Но какие бы цветы Урарака не пыталась вырастить, Бакуго все равно глядел только в мелкий шрифт своих учебников, горя желанием быть лучшим и приминая широкой спиной длинную траву между яблонями. Так что фее оставалось лишь делать эту самую траву все мягче и длиннее, чтобы парень валился на нее, как на мягкий матрас и подолгу лежал бы так, рядом с ней, даже не догадываясь об этом.
И перед самым своим отъездом, когда сад, вместе с Очако, чуть ли не кричит отчаянно ему вдогонку «Не уезжай! Останься!», Катсуки скидывает сумки с вещами на нагретую солнцем землю и останавливается перед целым «букетом» хризантем — белых, красных, оранжевых. Таких пышных, с острыми лепестками. Он наклоняется, зарываясь носом в распустившиеся бутоны, а спрятавшаяся фея трепещет крылышками, подобно своему сердцу, и не может отвести взгляда от мелькнувшей улыбки на любимом лице.
Жаль только, что феи так мало живут. Бакуго приезжает только через год, и он, кажется, все это время искренне желал своего возвращения. Сад встречает его все так же ласково и по-игривому пестро, цветы уже без всякого смущения тянутся к его лицу листьями, ведь она так ждала его, так мечтала, чтобы он снова прилег на мягкую простыню травы.

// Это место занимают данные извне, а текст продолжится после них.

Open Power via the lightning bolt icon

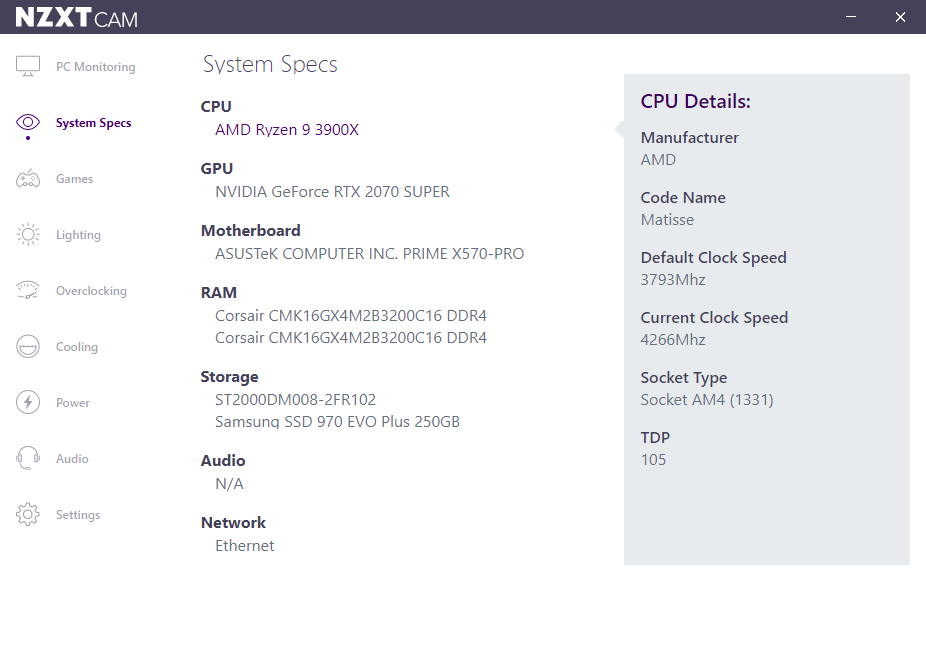28,403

Очако счастлива, весь блеск в ее глазах полностью отражается в каждом уголке сада, в нем плещется вся ее любовь к жизни и к Катсуки, несмотря на то, что крылья уже не звенят так весело и беспечно.
Он просыпается на следующий день, с приятным облегчением чувствуя немного липкие следы пыльцевых поцелуев на щеках и над ресницами, ведь он тоже ждал своего возвращения, так наивно и глупо, но ждал, очень ждал. А на прикроватной тумбочке лежит цветок. Роскошная и пышная, почему-то наводящая тоску по кому-то, багряная хризантема. Она еще тянется к нему лепестками, но увядает почти что на его глазах.
Это последнее лето, когда сад цветет так насыщенно.